Les temps d'habillage et de déshabillage doivent-ils donner nécessairement lieu à des contreparties?

Le temps nécessaire aux opérations d'habillage et de déshabillage fait l'objet de contreparties.
Ces contreparties sont accordées soit sous forme de repos, soit sous forme financière, lorsque le port d'une tenue de travail est imposé par des dispositions légales, par des stipulations conventionnelles, le règlement intérieur ou le contrat de travail et que l'habillage et le déshabillage doivent être réalisés dans l'entreprise ou sur le lieu de travail.
Dès lors, les contreparties au temps nécessaire aux opérations d'habillage et de déshabillage sont subordonnées à la réalisation cumulative des deux conditions :
Le port d'une tenue de travail imposée ;
L'habillage et le déshabillage doivent être réalisés dans l'entreprise ou sur le lieu de travail ;
Dans une affaire récemment soumise au contrôle de la chambre sociale de la Cour de casino (Cass. Soc. 10 mai 2023, pourvoi n°21-20.349), des salariés ont vu leurs demandes de rappels de salaire au titre de la contrepartie aux temps d'habillage et de déshabillage rejetées.

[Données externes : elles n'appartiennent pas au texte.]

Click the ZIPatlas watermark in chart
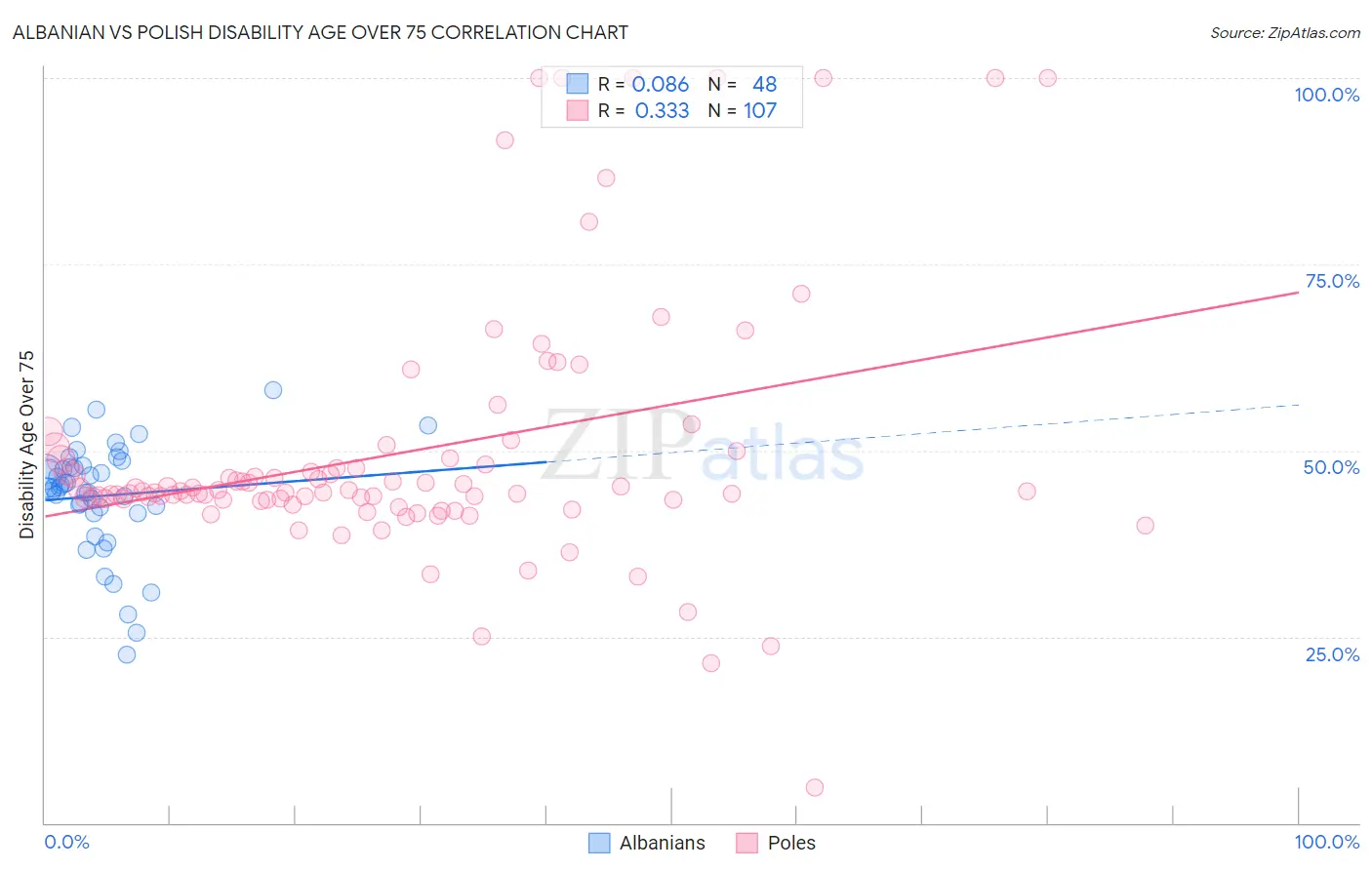This screenshot has width=1372, height=870. pos(703,446)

Pour quelles raisons ? Les juges du fond ont estimé que les salariés se référaient à leurs contrats de travail qui se contentaient de "préconiser" d'utiliser des vêtements et équipements de sécurité et protection nécessaires à l'exécution de certaines tâches dans les meilleures conditions de sécurité.

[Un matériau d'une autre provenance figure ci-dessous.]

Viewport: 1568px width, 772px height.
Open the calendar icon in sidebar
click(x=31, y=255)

Bien plus, les dispositions du règlement intérieur de leur entreprise leur imposait l'utilisation de dispositifs de protection individuels ou collectifs pour l'exécution des tâches confiées au salarié... pas de port de tenue de travail spécifique !
Ainsi pour ces juges, les salariés ne démontraient pas que le port d'une tenue de travail était imposé par des dispositions législatives ou réglementaires, par des clauses conventionnelles, le règlement intérieur ou le contrat de travail, et que l'habillage et le déshabillage devaient être réalisés dans l'entreprise ou sur le lieu de travail.
D'autre part, selon ces mêmes juges, les travaux d'enrobés de bitume et de goudron dans le domaine de la construction ou de l'entretien des routes ne faisaient pas partie de la liste des travaux salissants,
En résumé, les juges du fonds estimaient que les salariés n'apportaient pas de preuve suffisante de ce qu'ils étaient amenés à exécuter des tâches salissantes justifiant l'obligation de revêtir des tenues de travail adaptées dans l'entreprise ou sur le lieu de travail.
Dès lors que les salariés occupaient des postes qui ne les mettaient pas en contact direct et permanent avec des produits salissants et insalubres qui les obligeraient à se changer dans l'entreprise ou sur le lieu de travail... aucune raison qu'ils ne bénéficient d'une contrepartie !
Les salariés ont formé un pourvoi en cassation et bien leur en a pris puisque la Haute Cour a censuré le positionnement des premiers juges !
En effet, selon la chambre sociale de la Cour de cassation, les juges du fonds avaient relevé que "le port des accessoires ou dispositifs de protection individuels ou collectifs fournis par l'entreprise nécessaires à l'exécution des tâches confiées aux salariés s'imposait à ces derniers, tant en application du règlement intérieur que des dispositions de leurs contrats de travail, et que l'employeur soutenait lui-même que la seule obligation pesant sur les salariés était de revêtir ces équipements".
Certes, on ne parle pas de tenues de travail à proprement dit... toutefois, par les hauts magistrats, le fait que ces équipements de protection indispensables à l'exécution des tâches des salariés étaient :
1/ mis à leur disposition par leur employeur pour des raisons d'hygiène et de sécurité,
2/ et qu'ils devaient être revêtus et ôtés dans l'entreprise,
suffisait à leur permettre d'obtenir une contrepartie.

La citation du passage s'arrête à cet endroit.